• _PROBLEM STATEMENT_:
Quote exactly the lines running from the line with "[Ämter und Einrichtungen] (855, 555)" to the end of the entries, including both, and nothing else.
(AVAILABLE DATA begins)
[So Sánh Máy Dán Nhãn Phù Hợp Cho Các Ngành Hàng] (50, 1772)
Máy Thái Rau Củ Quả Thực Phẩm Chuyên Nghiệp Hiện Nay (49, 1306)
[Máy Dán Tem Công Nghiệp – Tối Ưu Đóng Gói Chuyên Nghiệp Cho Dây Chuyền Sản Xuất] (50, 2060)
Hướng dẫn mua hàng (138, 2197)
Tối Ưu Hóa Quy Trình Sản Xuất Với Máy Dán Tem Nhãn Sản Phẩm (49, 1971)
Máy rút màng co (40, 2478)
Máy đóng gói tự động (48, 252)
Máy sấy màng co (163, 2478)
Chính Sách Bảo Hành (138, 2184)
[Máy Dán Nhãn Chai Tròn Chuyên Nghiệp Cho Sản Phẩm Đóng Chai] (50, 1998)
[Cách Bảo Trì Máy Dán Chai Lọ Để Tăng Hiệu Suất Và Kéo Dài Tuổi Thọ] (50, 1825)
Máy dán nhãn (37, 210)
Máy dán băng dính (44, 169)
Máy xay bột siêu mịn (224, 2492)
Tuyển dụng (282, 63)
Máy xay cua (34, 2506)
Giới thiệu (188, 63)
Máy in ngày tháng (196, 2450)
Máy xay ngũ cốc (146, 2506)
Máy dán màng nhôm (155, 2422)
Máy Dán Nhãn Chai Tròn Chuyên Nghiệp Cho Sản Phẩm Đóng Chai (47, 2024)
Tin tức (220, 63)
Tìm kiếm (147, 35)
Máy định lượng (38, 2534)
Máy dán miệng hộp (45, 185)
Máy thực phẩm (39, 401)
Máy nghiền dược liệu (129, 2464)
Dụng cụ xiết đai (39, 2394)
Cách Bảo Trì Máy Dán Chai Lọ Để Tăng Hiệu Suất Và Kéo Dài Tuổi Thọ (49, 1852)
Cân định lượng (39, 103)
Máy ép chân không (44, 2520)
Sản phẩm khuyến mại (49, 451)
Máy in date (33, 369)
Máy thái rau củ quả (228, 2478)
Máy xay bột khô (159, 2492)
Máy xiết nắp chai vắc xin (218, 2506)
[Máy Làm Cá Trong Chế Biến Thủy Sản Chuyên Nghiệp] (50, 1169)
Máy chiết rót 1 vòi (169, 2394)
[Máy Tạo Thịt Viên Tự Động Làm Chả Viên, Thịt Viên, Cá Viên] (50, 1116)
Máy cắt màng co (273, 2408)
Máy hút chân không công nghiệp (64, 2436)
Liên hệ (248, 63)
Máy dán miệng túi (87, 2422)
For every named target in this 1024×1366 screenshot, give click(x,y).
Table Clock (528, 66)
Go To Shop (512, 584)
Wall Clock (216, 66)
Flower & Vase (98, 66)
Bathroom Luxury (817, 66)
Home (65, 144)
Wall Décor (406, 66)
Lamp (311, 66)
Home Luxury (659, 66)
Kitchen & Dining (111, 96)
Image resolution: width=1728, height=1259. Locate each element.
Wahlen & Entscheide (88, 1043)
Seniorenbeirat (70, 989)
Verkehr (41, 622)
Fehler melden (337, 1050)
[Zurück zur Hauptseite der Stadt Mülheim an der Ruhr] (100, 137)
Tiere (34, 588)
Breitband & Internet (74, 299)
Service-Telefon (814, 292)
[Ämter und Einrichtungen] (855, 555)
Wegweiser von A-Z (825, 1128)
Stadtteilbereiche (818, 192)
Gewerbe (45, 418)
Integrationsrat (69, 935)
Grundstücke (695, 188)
(AVAILABLE DATA ends)
• _REPLY TO THE EXERCISE_:
[Ämter und Einrichtungen] (855, 555)
Wegweiser von A-Z (825, 1128)
Stadtteilbereiche (818, 192)
Gewerbe (45, 418)
Integrationsrat (69, 935)
Grundstücke (695, 188)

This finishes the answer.